Parmalee played college football for the Ball State Cardinals, where he was inducted into the Hall of Fame in 2001, and was signed by the Miami Dolphins as an undrafted free agent in 1992. Playing for nine seasons in the NFL, Parmalee also played for the New York Jets.

==Playing career==
Parmalee played high school football at Lincoln High School in Jersey City, New Jersey. Parmalee played in college at Ball State University, where he is the 3rd leading rusher all-time and was named MAC Freshman of the Year in 1987.

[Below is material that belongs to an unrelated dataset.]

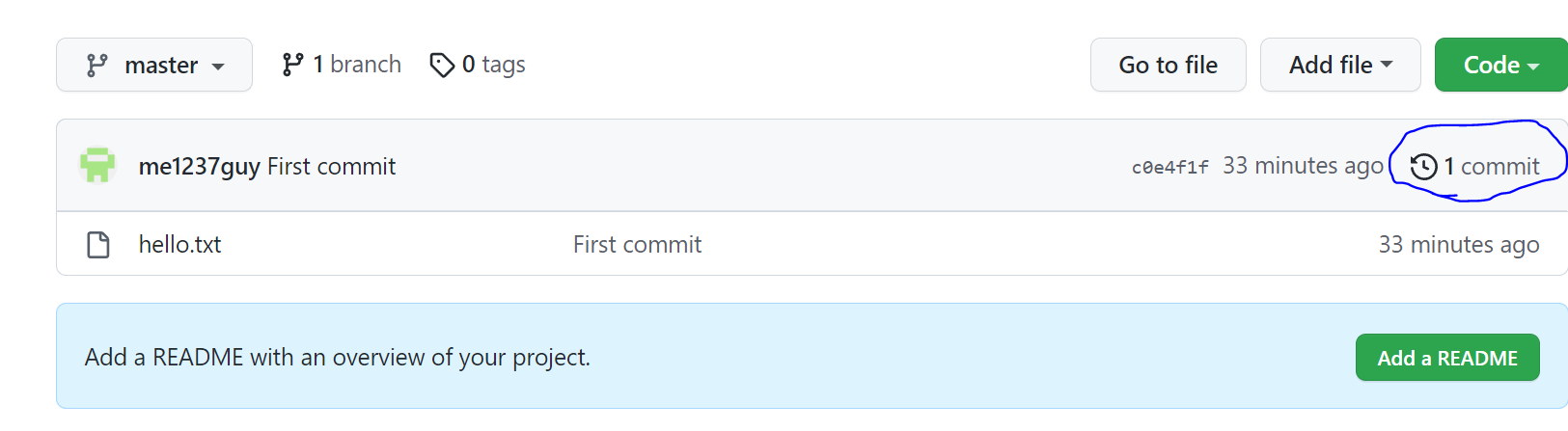
Task: View the 1 commit history link
Action: [x=1475, y=167]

Parmalee played running back for the Miami Dolphins and the New York Jets from 1992 to 2000. Parmalee's professional opportunity came when he tried out for the Miami Dolphins after working for UPS. He played seven seasons with the Dolphins (1992–98) in 104 games, scoring fifteen rushing touchdowns and three receiving touchdowns while rushing for 1,959 yards and amassing 1,306 receiving yards. In 1999, he went to the Jets and played two seasons in 30 games with two rushing touchdowns, 220 rushing yards, and 179 receiving yards.

Pre-draft measurables
| Height | Weight | Arm length | Hand span | 40-yard dash | 10-yard split | 20-yard split | 20-yard shuttle | Vertical jump | Broad jump | Bench press |
| 5 ft 11+1⁄8 in (1.81 m) | 191 lb (87 kg) | 33 in (0.84 m) | 9+1⁄4 in (0.23 m) | 4.80 s | 1.81 s | 2.86 s | 4.23 s | 28.5 in (0.72 m) | 9 ft 11 in (3.02 m) | 11 reps |
All values from NFL Combine

==Coaching career==

===Miami Dolphins===
Parmalee coached both special teams and tight ends for the Miami Dolphins from 2002 to 2004.

===Notre Dame Fighting Irish===
Parmalee coached both special teams and tight ends for the Notre Dame Fighting Irish from 2005 to 2009. Irish tight ends did well under Parmalee's tutelage having produced multiple John Mackey Award finalists during his tenure (Anthony Fasano and John Carlson).

===Kansas City Chiefs===
The Chiefs announced him as their Tight Ends coach on February 1, 2010.

===Oakland Raiders===
He was hired by the Raiders as their new running backs coach on January 25, 2015. In Parmalee's first season in Oakland, Latavius Murray made the Pro Bowl, running for 1066 yards — the team's first 1000-yard rusher in five years. In Parmalee's second season in Oakland, the Raiders had the league's 6th ranked rushing attack. As Jon Gruden took over as head coach of the Raiders after the 2017 season, Parmalee was ousted with most of the Raiders coaching staff.

===Atlanta Falcons===
In 2018, Parmalee was hired to be the running backs coach for the Falcons. He coached Ito Smith in his first season where he tallied four rushing touchdowns, the most rushing touchdowns by a Falcons rookie since 2002. After working as an offensive assistant and assistant special teams coach to start the 2019 season, he returned to being the running backs coach on November 4.

On October 12, 2020, Parmalee was shifted from running backs coach to special teams coordinator, as part of a midseason shakeup of the coaching staff.

===Jacksonville Jaguars===
On February 10, 2021, Parmalee was hired by the Jacksonville Jaguars as their running backs coach under head coach Urban Meyer.

On February 17, 2022, he was retained under new head coach Doug Pederson.